**EXERCISE INSTRUCTIONS:**
Each line from the one that contains "952x786 pixels." to the end of the entries must be copied word for word, and only those lines.

Stored records
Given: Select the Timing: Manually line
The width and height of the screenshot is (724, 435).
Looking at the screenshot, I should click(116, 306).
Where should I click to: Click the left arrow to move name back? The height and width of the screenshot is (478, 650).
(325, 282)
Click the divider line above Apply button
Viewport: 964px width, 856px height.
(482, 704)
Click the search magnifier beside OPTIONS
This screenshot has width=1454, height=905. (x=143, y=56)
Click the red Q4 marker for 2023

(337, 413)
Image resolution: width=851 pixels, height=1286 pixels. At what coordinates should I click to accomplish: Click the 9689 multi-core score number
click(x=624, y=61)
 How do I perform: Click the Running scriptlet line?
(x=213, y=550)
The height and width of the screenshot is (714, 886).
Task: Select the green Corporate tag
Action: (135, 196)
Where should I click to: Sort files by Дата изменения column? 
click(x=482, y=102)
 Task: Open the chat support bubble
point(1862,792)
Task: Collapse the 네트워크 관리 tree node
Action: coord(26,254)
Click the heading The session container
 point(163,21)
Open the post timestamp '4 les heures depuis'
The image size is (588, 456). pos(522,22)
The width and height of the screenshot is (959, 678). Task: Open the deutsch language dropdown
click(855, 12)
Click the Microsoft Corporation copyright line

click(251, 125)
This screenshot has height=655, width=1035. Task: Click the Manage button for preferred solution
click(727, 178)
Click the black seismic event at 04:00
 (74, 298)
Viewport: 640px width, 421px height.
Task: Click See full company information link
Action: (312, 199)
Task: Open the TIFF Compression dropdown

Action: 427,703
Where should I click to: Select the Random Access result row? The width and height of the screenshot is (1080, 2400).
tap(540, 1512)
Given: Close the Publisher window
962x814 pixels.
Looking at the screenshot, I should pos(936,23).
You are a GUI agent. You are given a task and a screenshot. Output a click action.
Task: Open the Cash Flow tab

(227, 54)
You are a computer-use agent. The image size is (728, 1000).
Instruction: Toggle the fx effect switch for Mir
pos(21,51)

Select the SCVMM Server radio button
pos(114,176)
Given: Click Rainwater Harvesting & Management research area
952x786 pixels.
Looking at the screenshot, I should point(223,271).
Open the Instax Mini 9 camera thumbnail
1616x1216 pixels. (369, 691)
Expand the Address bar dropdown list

**PROBLEM SOLUTION:**
952x786 pixels.
Looking at the screenshot, I should point(223,271).
Open the Instax Mini 9 camera thumbnail
1616x1216 pixels. (369, 691)
Expand the Address bar dropdown list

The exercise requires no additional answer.